DATA SHOWN »
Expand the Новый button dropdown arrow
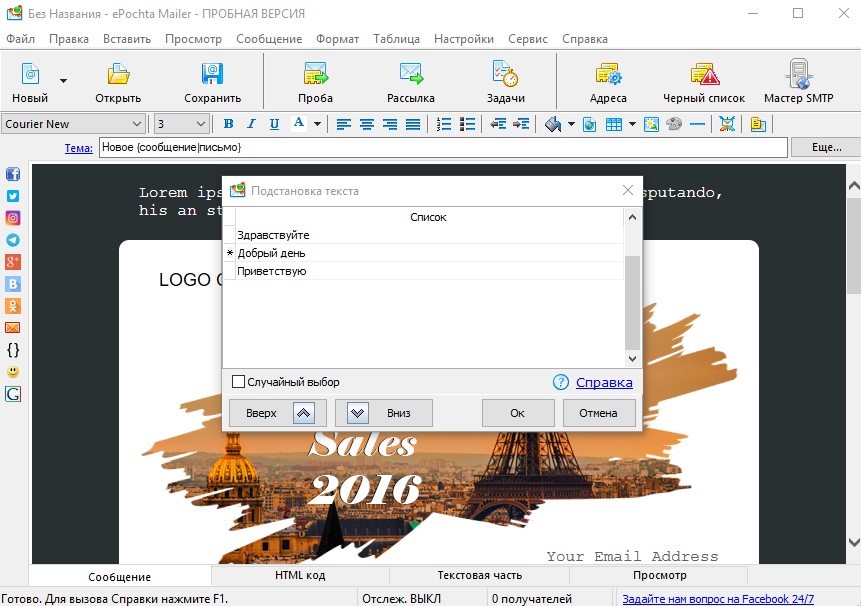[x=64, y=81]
--
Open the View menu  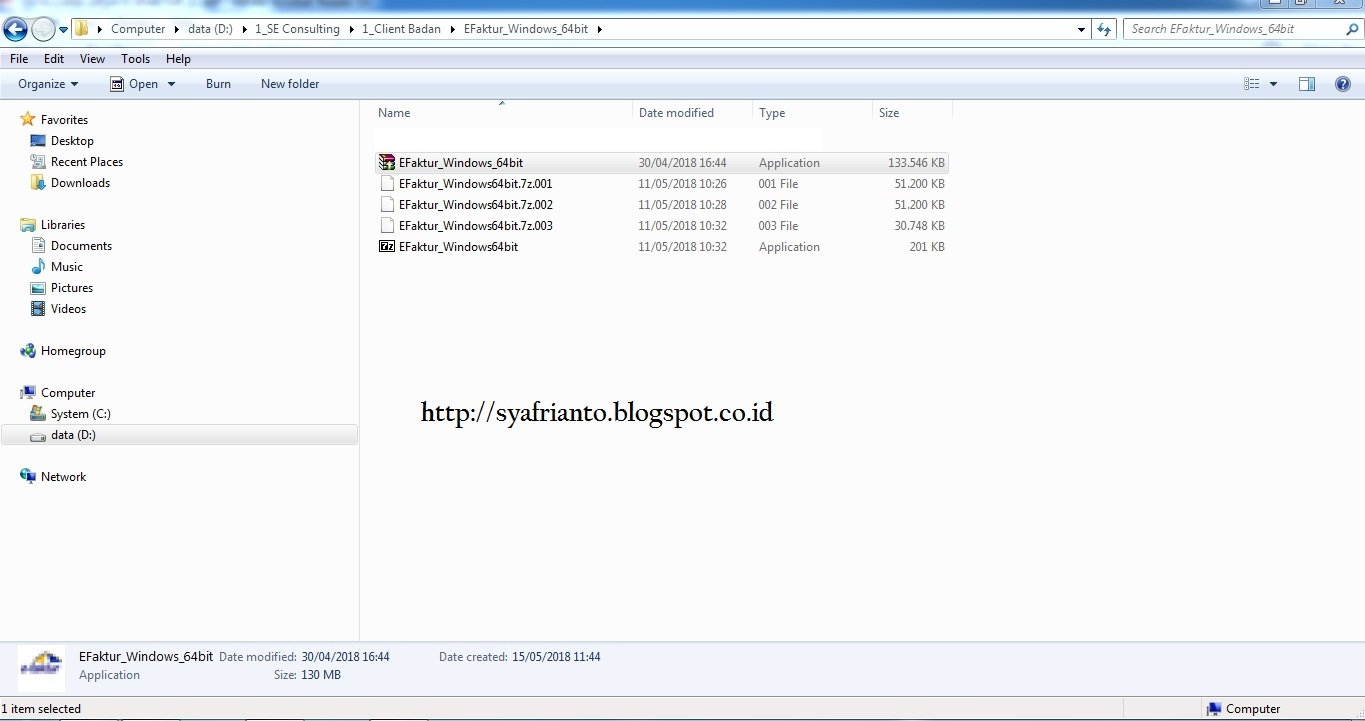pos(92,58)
...
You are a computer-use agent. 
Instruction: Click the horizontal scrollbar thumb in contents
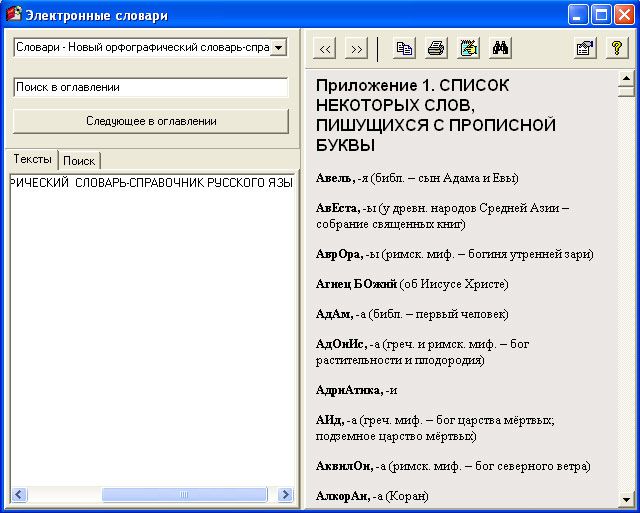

DIRECTION »
Pull out each line above that contains the word "dropdown".

THE COMPLETED TASK »
Expand the Новый button dropdown arrow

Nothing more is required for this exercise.